End-to-End VoIP Product Comparison Testing
Overview
Summary
How We Tested
Table 1: Voice Source, Cisco-7905-to-Cisco-7905
Table 2: Voice Source, Cisco-7905-to-Cisco-7960
Table 3: Voice Source, Cisco-7960-to-Cisco-7935-ConfPhone
Table 4: Voice Source, Cisco-7960-to-Cisco-ATA186
Table 5: 1KHz Test Tone Source, Cisco 7960 to Cisco 7905
Table 6: 1KHz Test Tone Source, Cisco 7960-to-Cisco 7935 -ConfPhone
Table 7 - Cisco ATA186 POTS-Adapter
Table 8 - Pingtel xpressa PX-1
Table 9 - Pingtel xpressa Software Phones
Appendix A - Notes
Overview
This report summarizes the results of comparison testing between six Voice-over-IP
products:
Pingtel Xpressa PX-1 (a "hard" phone)
Pingtel Instant Xpress (a software phone on a Dell PC)
Cisco 7960 (a full-featured VoIP phone)
Cisco 7905 (a streamlined-functionality phone)
Cisco 7935 "ConfPhone" (a conferencing phone)
Cisco ATA186 "POTS Adapter" (a device that allows a plain ordinary telephone
to be connected to the Internet for VoIP use).
All these phones are real products being marketed today. All were tested
under a variety of network conditions which are nearly identical to what they
might encounter when operated in the open Internet. Although it is possible to
upgrade network infrastructure to provide QoS guarantees, this will not be helpful
in most cases. In the general case, "anyone-talking-to-anyone" communications,
product performance could be affected by network disturbances. These disturbances
include jitter, packet drop, reorder, duplication, and others. The report includes
sound clips so you can hear and judge for yourself the voice quality results
of representative conditions. We used our Maxwell[tm] (see
sidebar) to impose these real-world network conditions. The test methodology
is also described.
Summary:
Maxwell makes it very easy to perform side-by-side product, product-version,
regression and -interoperability comparisons[1] under
controlled and realistic network conditions.
Some VoIP phone manufacturer's documentation recommends that the user's network
be designed within certain quality-of-service conditions, such as jitter not
to exceed 30ms, so we used those as a starting point in these measurements. We
picked 25ms and 30ms. The Pingtels performed well at jitter levels
far in excess of these, as you can hear from the sound clips.
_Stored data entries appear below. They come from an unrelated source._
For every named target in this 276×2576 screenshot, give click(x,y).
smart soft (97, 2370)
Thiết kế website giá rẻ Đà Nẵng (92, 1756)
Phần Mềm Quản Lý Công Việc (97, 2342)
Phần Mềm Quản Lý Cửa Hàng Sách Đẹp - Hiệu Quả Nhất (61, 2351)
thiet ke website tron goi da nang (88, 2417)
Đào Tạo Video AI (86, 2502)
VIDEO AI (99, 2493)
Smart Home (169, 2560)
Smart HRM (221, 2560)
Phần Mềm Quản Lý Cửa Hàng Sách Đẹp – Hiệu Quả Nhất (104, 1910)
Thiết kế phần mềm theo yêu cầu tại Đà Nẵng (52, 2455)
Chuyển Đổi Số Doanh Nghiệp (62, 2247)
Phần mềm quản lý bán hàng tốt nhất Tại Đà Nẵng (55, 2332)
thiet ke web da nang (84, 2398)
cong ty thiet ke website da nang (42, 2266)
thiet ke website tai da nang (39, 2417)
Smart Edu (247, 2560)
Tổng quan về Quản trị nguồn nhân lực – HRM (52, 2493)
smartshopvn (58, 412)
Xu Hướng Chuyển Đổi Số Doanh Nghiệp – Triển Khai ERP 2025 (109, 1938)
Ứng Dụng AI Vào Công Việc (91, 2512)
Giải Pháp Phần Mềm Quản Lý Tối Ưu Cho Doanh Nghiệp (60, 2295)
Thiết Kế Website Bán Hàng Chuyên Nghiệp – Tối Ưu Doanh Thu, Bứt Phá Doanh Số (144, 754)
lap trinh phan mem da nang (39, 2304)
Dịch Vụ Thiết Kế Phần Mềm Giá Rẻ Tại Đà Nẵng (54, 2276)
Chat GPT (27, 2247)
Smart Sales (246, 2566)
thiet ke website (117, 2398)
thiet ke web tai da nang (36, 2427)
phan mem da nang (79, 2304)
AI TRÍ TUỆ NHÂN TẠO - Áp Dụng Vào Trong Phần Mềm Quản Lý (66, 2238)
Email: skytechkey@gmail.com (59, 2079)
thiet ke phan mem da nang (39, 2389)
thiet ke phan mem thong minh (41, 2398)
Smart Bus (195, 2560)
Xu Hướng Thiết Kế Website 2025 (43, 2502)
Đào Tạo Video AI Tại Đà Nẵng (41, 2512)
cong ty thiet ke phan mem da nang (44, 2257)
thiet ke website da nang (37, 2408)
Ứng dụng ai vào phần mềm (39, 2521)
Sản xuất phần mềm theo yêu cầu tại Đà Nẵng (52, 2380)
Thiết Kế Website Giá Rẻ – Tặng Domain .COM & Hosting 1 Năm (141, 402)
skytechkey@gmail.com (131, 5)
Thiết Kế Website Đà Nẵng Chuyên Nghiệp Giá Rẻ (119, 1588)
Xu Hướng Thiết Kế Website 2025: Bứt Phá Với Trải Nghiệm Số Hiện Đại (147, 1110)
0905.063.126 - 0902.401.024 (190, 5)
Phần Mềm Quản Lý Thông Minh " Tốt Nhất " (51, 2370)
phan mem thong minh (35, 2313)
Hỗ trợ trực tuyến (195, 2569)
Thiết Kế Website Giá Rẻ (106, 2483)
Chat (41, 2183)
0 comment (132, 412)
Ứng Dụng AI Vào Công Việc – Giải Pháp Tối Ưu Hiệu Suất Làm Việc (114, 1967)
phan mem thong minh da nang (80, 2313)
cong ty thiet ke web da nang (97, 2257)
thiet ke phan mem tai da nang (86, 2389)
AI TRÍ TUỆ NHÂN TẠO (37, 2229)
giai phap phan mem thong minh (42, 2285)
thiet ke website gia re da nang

The sound clips also demonstrate how combinations of network disturbances
or impairments affect the phones. Individual impairments may not affect
voice quality, however, in combination with other impairments, voice quality
is degraded. For example, at an average jitter of 25ms, we found no audible
distortion in the Cisco 7960 phones unless we also added reordering.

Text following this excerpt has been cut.